# Under dash insulation?



## Bigfoot1965 (Mar 25, 2021)

Hi, new member needing help. I bought some insulation that's supposed to go under the dash of my '65 GTO. It's Ames part number A220. There was no insulation when I bought the car, so I'm not certain as to location. Can anyone shed some light?
Thanks!

Bigfoot1965


----------



## O52 (Jan 27, 2019)

_THIS YELLOW FIBERGLASS INSULATION SOUND DEADENER GLUES DIRECTLY TO THE UPPER INSIDE FIREWALL BELOW THE TOP OF THE DASH. YELLOW SIDE OUT._


I see what you mean. not exactly specific are they?


----------



## GTOJUNIOR (Aug 7, 2011)

Is your cabin stripped? If not then this is of no use to you. The factory junk went in way before interior dash components. 
Now if your in an active project with a clear cabin then consider new technology insulations, i.e.
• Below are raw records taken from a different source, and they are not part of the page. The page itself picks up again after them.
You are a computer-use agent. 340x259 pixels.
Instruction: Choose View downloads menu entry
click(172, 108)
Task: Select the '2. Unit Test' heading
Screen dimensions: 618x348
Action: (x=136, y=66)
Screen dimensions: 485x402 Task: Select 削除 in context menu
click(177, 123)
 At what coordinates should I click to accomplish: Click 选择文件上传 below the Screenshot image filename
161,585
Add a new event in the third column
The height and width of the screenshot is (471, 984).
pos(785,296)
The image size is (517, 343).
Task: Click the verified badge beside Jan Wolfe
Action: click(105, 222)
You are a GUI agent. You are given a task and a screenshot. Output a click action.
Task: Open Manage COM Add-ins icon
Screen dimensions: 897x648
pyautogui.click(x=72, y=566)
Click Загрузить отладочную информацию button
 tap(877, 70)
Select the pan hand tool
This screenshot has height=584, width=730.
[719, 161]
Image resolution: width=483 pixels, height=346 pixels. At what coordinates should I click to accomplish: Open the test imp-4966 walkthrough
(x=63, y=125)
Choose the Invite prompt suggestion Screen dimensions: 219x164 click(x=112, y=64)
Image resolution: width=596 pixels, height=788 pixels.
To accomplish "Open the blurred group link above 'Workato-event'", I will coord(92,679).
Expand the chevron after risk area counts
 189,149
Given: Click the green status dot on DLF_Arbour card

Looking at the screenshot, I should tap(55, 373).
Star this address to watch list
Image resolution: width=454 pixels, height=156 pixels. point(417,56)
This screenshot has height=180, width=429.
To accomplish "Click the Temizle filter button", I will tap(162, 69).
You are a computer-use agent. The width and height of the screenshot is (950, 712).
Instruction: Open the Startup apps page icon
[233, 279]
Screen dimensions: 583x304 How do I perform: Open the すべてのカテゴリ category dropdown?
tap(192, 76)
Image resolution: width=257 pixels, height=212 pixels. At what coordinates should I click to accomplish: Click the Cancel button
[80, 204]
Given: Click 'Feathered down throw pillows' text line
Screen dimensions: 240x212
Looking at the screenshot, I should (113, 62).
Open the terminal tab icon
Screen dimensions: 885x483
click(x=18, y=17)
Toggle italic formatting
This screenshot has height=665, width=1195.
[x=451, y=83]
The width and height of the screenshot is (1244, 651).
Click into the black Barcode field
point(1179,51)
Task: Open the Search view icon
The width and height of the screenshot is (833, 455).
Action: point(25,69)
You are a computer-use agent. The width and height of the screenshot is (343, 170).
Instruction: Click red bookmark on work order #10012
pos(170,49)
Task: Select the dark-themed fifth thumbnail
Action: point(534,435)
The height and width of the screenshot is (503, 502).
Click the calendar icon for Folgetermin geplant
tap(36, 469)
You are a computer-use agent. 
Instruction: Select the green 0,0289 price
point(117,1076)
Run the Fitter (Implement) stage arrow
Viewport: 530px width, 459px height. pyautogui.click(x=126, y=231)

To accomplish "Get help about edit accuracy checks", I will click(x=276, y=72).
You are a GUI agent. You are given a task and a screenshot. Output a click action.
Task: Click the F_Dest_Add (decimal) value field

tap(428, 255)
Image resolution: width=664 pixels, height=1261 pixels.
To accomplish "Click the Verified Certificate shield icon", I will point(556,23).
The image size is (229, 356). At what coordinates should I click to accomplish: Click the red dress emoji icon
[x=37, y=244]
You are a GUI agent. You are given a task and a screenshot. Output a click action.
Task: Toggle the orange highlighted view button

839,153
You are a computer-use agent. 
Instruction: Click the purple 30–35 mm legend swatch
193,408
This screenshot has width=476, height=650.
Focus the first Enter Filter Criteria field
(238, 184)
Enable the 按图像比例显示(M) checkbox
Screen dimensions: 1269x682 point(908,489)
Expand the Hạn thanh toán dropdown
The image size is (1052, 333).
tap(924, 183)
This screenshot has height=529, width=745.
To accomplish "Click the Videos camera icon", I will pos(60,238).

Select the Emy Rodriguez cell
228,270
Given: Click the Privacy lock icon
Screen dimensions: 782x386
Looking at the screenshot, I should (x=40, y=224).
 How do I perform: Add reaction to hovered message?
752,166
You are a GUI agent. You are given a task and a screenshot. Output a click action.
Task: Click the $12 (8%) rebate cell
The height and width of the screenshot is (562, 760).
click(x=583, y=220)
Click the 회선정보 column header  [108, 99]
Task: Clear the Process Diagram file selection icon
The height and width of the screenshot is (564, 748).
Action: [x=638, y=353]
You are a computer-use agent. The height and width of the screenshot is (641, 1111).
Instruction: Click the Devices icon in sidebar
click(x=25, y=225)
Peel & Stick type mats.
These are a far better choice IMO. 
JM2C 
Cheers.


----------



## Bigfoot1965 (Mar 25, 2021)

Thanks guys! It seems like a ridiculous question, but I just wanted to make sure. Yes, the interior is gutted & I just started putting the under dash area back together. I have the heater box back in & the front speaker as well. Want to work in an intelligent order so I don't make things any harder than they need to be. I'm 6'5" and 240 lbs, hence the "Bigfoot" nickname, & working on my back under the dash isn't my idea of a good time. LOL
Thanks again!


----------



## GTOJUNIOR (Aug 7, 2011)

Well, the upper sound dampener (Yellow foam) was stuck up under the upper dash before anything else.









Then the Firewall pad would be installed before the heater box and other firewall penetrating pieces and related parts.


















If you're all ready installing the above-mentioned you might as well go with the peel and stick type insulation padding,
Rather than start over. Unless you are going for a full correct type build.
There are all types of kits being offered from many vendors with prices up and down the scale, 
so searching around to find something that fits your plan is what I would do.
Cheers.


----------